== Input ==

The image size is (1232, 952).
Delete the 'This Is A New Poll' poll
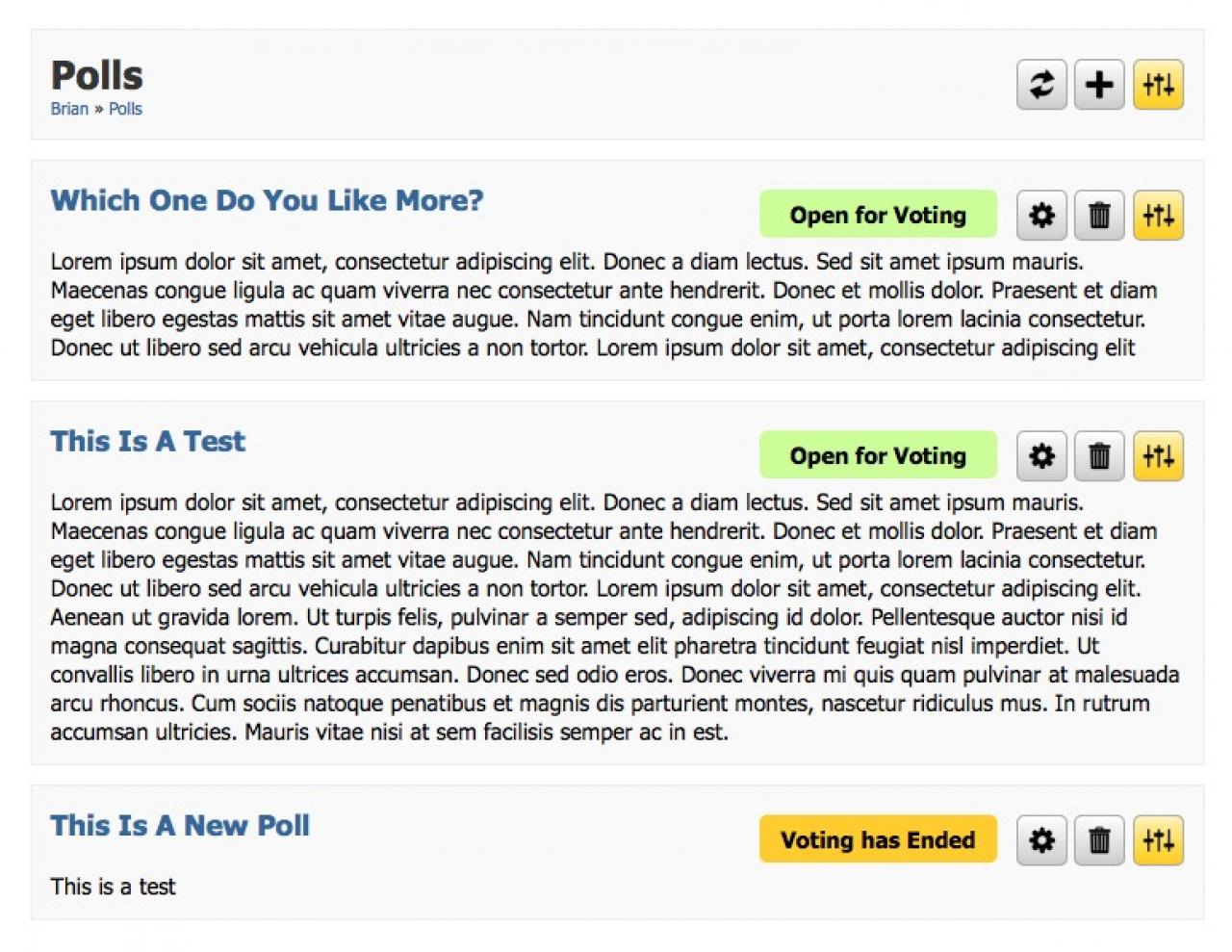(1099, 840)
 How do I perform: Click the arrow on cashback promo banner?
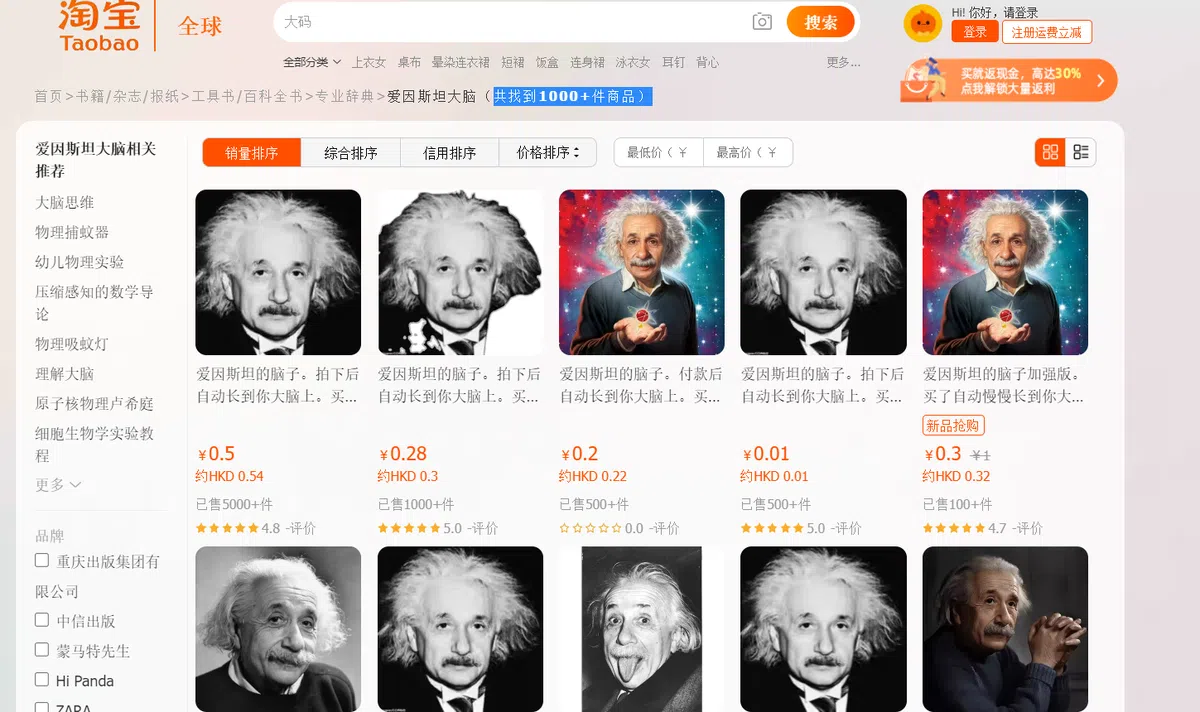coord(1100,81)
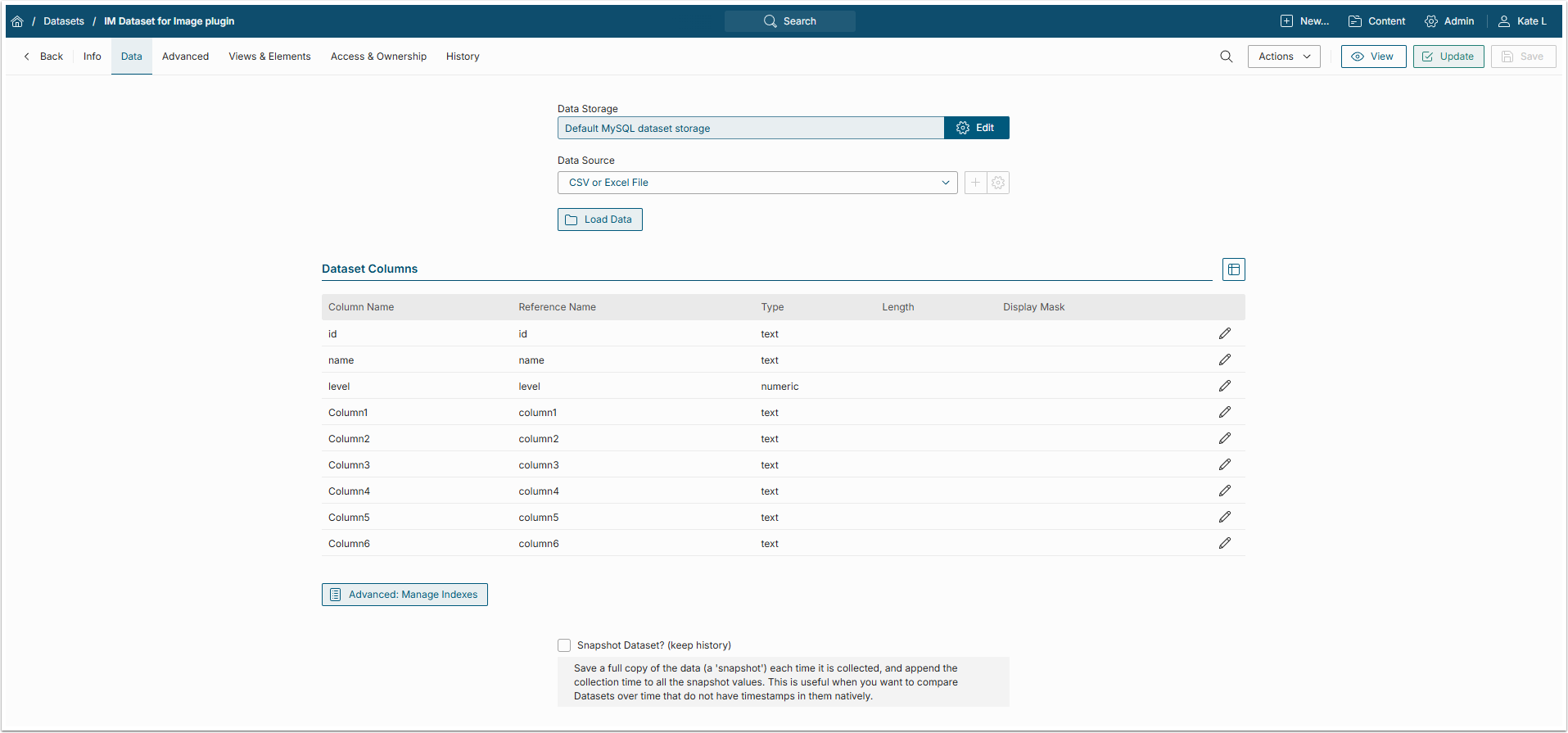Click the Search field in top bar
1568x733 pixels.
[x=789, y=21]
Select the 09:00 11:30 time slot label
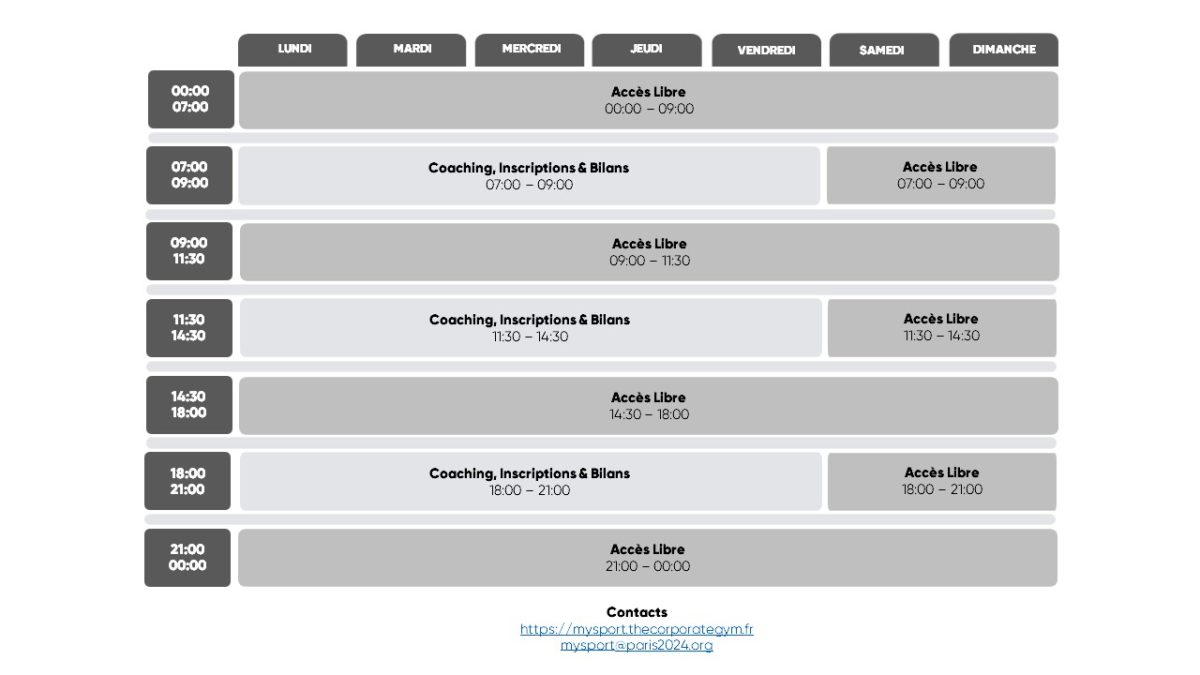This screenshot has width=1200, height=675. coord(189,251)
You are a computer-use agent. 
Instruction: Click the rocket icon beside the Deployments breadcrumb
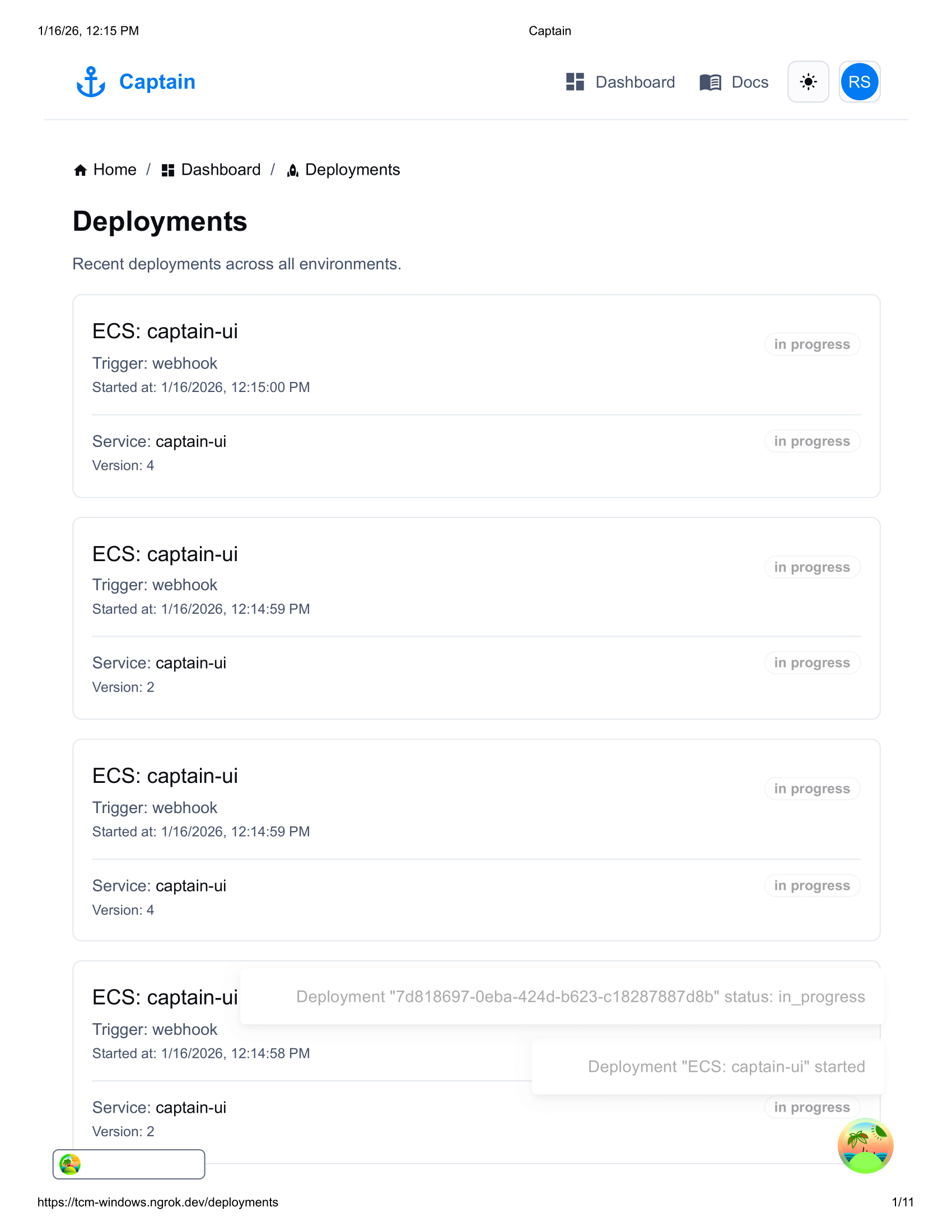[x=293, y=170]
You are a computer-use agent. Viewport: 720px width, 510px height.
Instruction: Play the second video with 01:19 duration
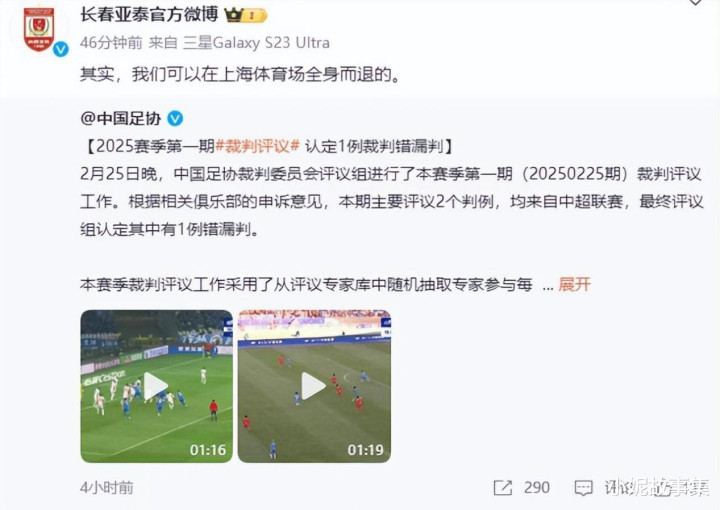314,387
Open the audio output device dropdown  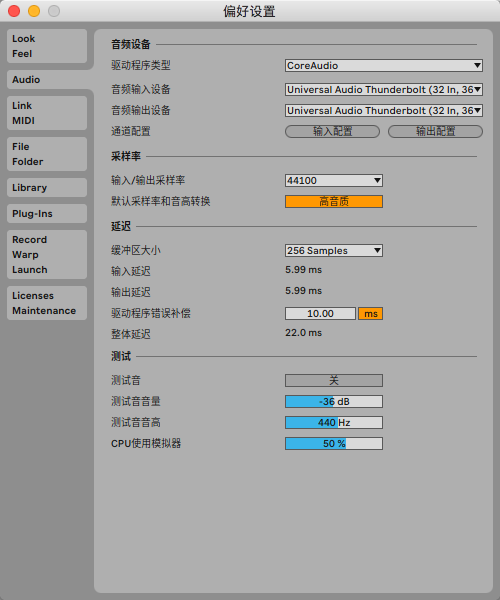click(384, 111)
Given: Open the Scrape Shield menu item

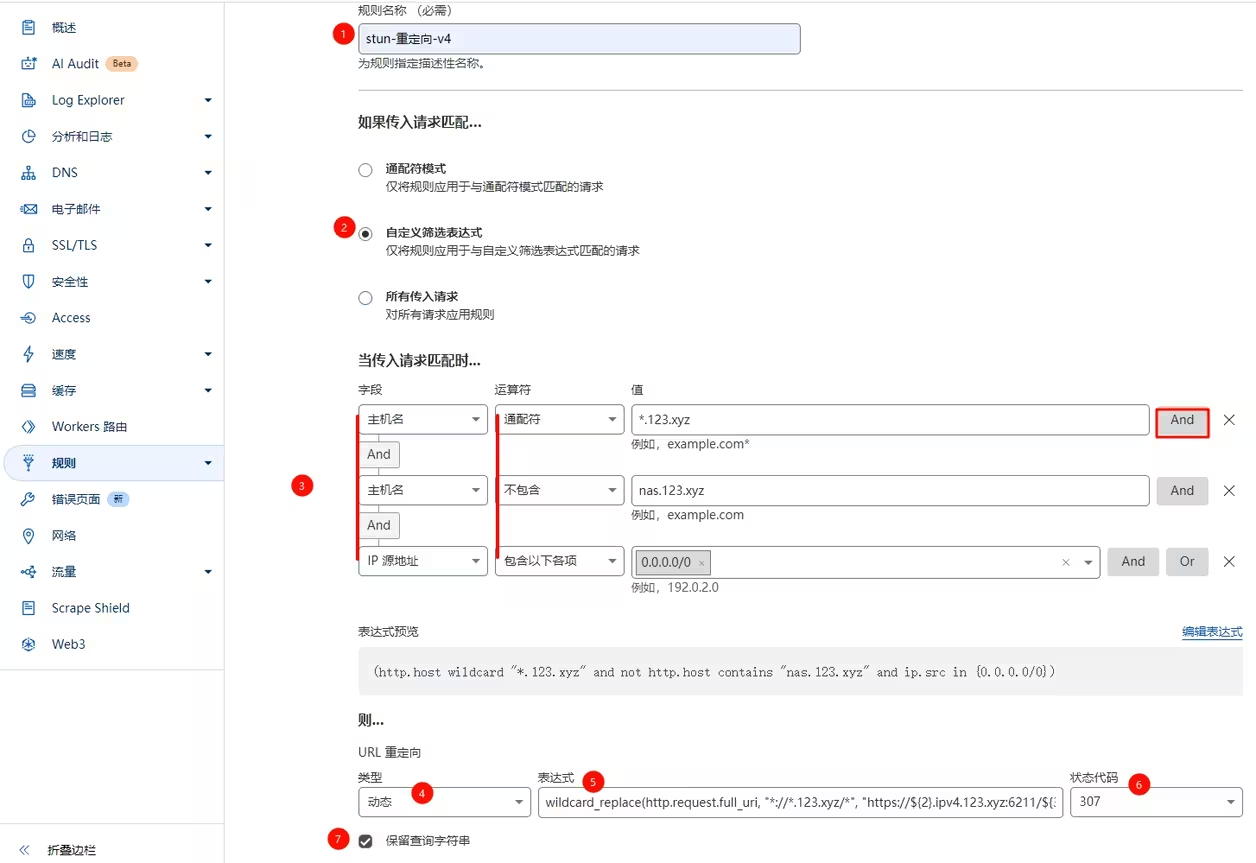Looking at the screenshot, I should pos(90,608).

===

** Task details **
Your response should be made up of the lines in the data that contain the word "computer".

** Answer area **
You are a computer-use agent. 
You are a computer-use agent. Viewport: 720px width, 510px height.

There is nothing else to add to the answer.